E’ stato, pertanto, precisato che il nuovo requisito processuale non può consistere nella mera illustrazione delle denunziate violazioni di legge, ovvero nella richiesta di declaratoria di una astratta affermazione di principio da parte del giudice di legittimità, ma è per contro indispensabile che il quesito di diritto, inteso quale punto di congiunzione tra la risoluzione del caso specifico e l’enunciazione del principio di diritto generale, sia esplicitamente riferito alla lite in oggetto, anche attraverso concreti riferimenti al caso specifico, di talchè sia individuabile il carattere risolutivo rispetto alla controversia concreta, altrimenti risolvendosi nella richiesta di una astratta affermazione di principio.

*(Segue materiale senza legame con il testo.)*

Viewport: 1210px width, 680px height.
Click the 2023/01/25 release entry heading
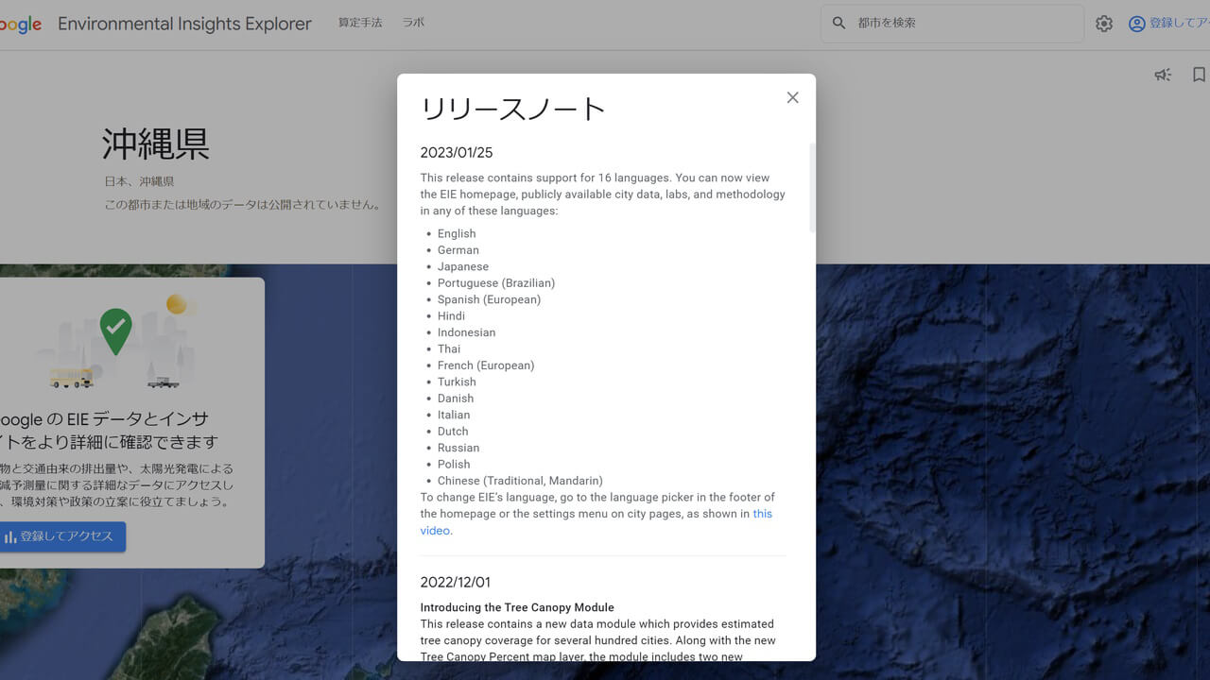455,152
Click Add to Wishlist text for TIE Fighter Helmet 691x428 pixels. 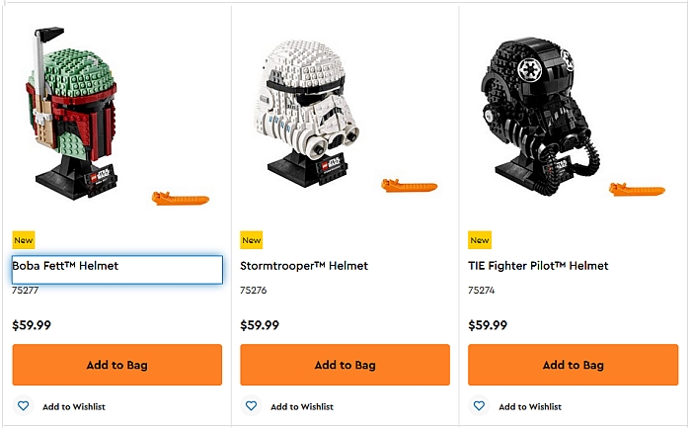tap(530, 406)
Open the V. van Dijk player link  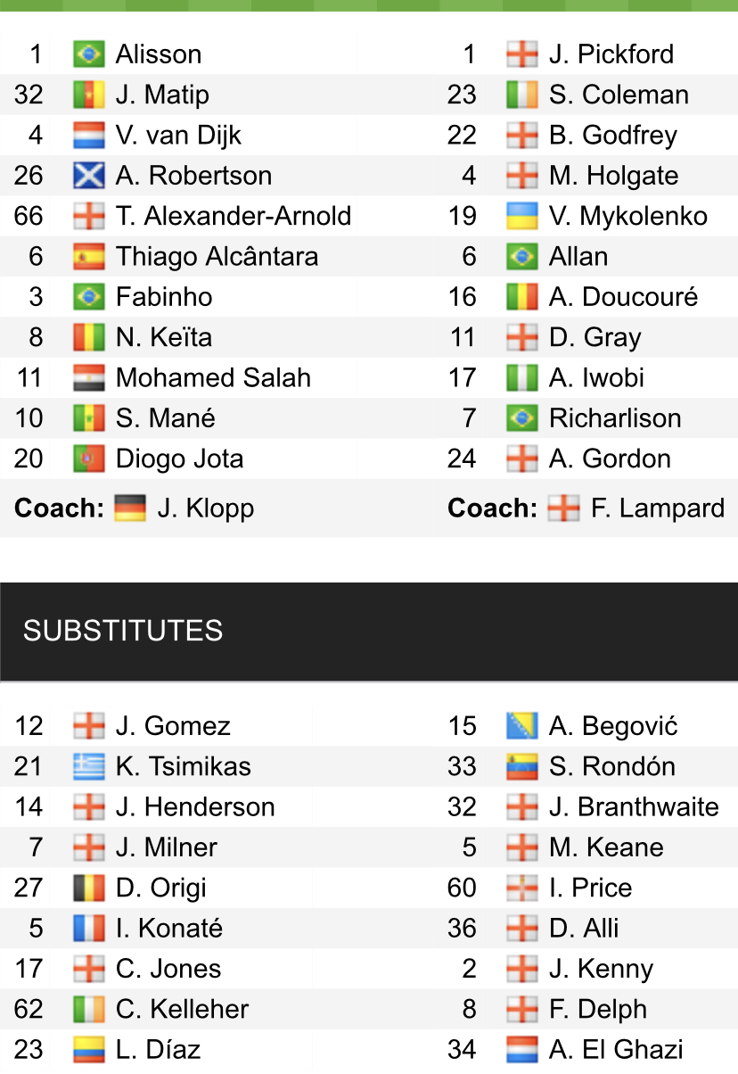pos(178,136)
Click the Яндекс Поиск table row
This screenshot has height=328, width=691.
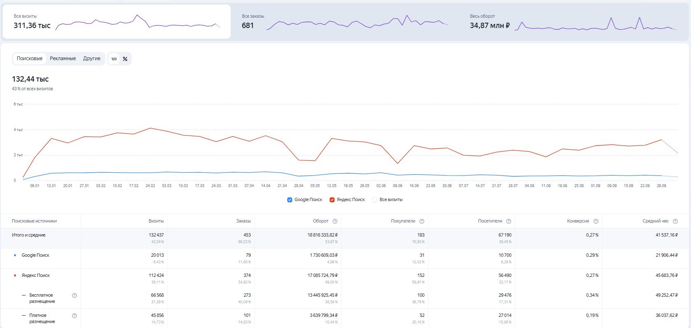[36, 275]

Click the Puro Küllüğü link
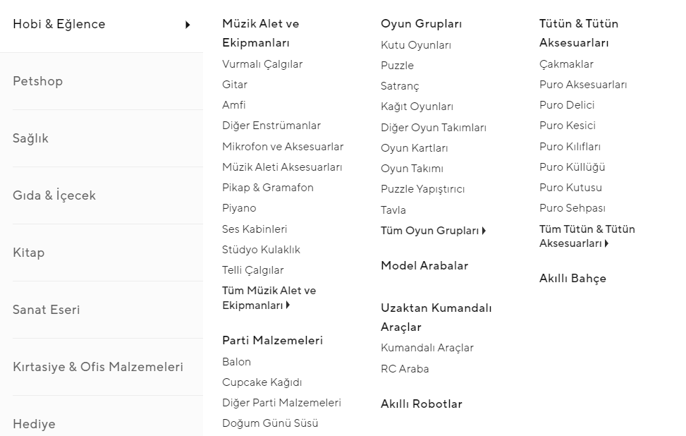572,167
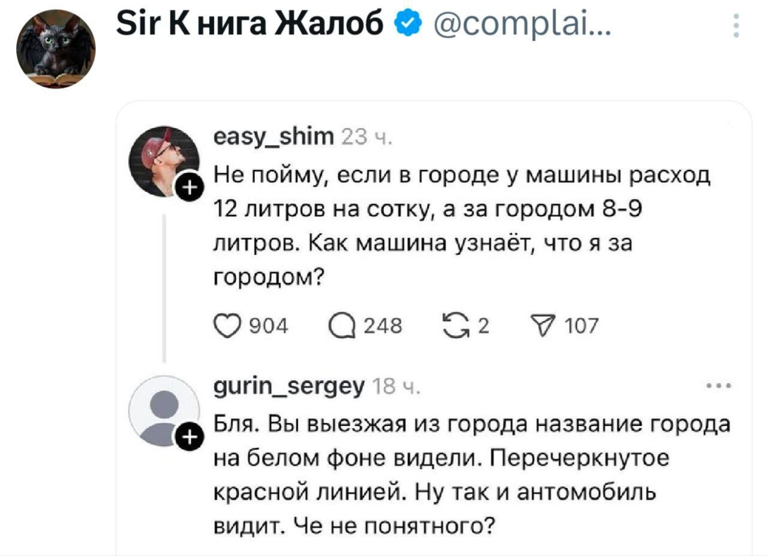Open three-dot options on gurin_sergey's reply

718,386
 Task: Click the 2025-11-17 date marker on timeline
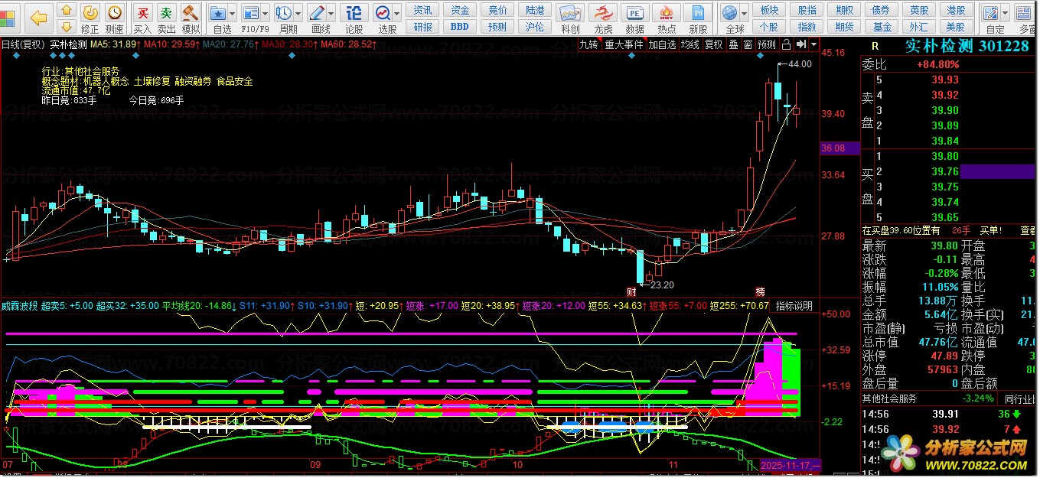pos(790,465)
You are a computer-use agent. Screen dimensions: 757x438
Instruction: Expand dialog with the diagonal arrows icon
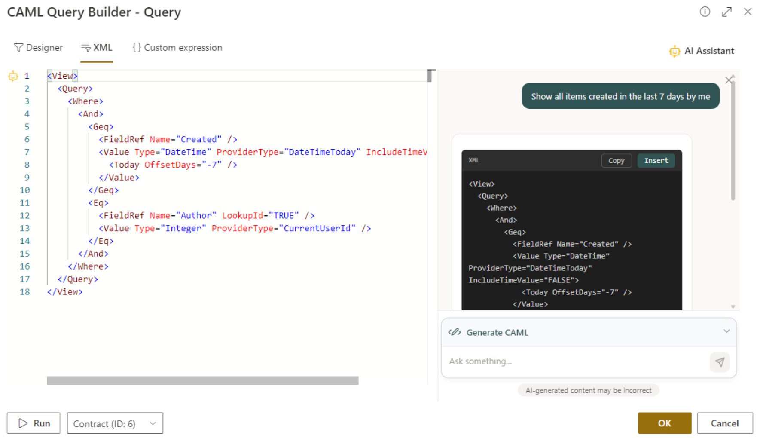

Siffatta ipotesi si è verificata nel caso di specie ove si osservi che la formulazione del quesito relativo al motivo suddetto si appalesa in buona parte estranea alle argomentazioni sviluppate e comunque del tutto astratto, senza alcun riferimento all’errore di diritto pretesamente commesso dai giudici nel caso concreto esaminato.

La evidente genericità del quesito rende inammissibile il motivo.

In definitiva il ricorso proposto nei confronti di B.R. e di T.A. va rigettato.

A tale pronuncia segue la condanna della ricorrente al pagamento nei confronti delle predette delle spese di giudizio che si liquidano come da dispositivo.

P.Q.M.

La Corte dichiara inammissibile il ricorso nei confronti di I. L. e compensa tra le parti le spese di giudizio; rigetta il ricorso nei confronti di B.R. e di T.A.; condanna la ricorrente alla rifusione nei confronti delle stesse delle spese del presente giudizio di cassazione, che liquida in Euro 40,00 oltre Euro 2.500,00 (duemilacinquecento/00) per onorari, oltre spese generali, IVA e CPA come per legge.

Così deciso in Roma, il 6 ottobre 2011.